= Exercise aim =
From the line containing "Given: Click the Update button" through the last line of the records below, output every line exactly, both ends included, except the pictures.

Segment Start: The data

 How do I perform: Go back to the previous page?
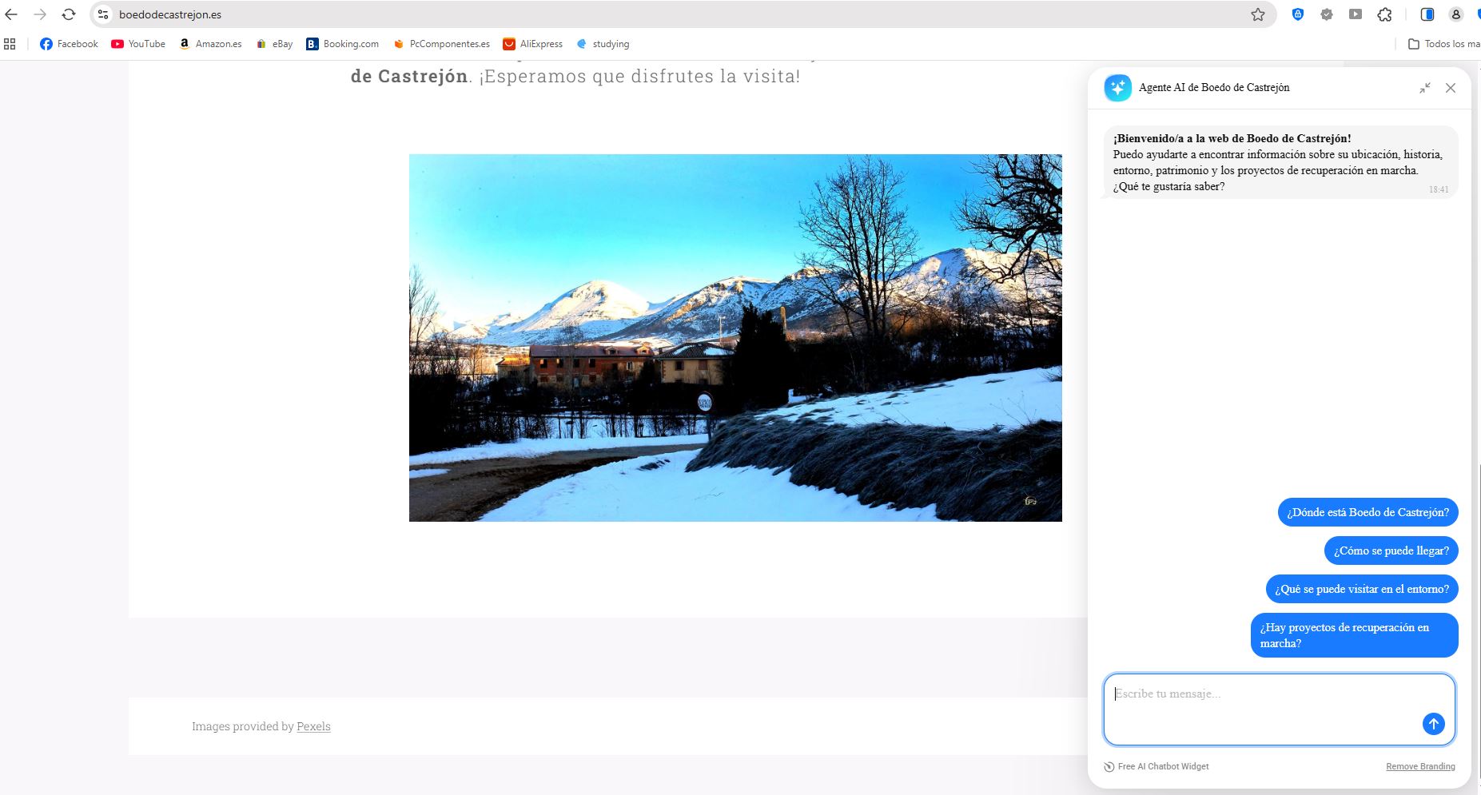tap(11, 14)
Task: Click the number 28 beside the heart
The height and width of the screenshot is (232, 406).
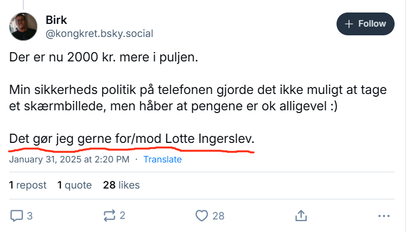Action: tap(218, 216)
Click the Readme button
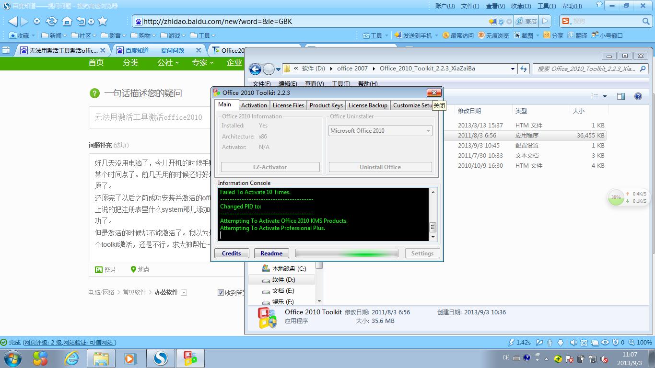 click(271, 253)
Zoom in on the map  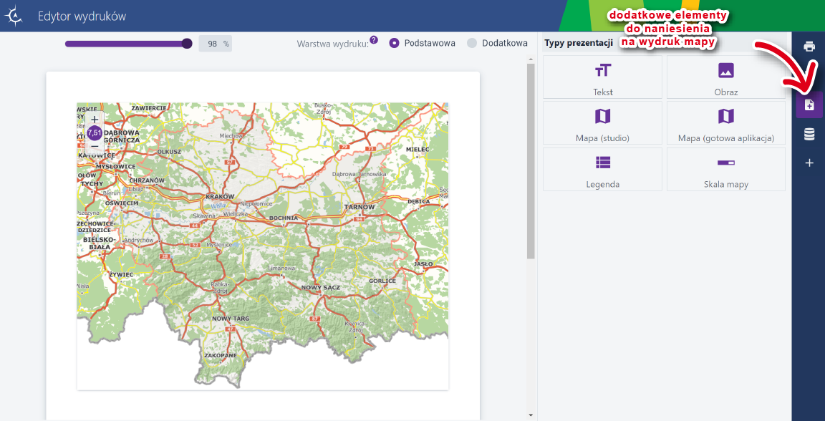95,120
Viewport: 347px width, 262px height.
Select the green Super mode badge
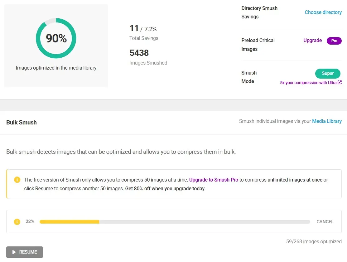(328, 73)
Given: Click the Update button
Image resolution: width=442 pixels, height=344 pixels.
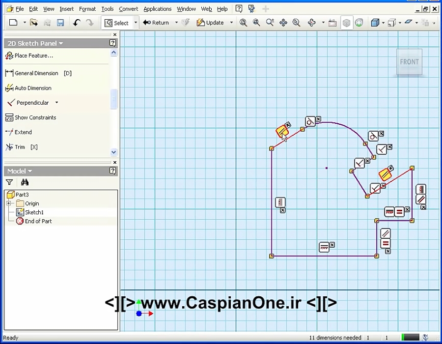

Segment End: The data

= Your response =
Given: Click the Update button
Image resolution: width=442 pixels, height=344 pixels.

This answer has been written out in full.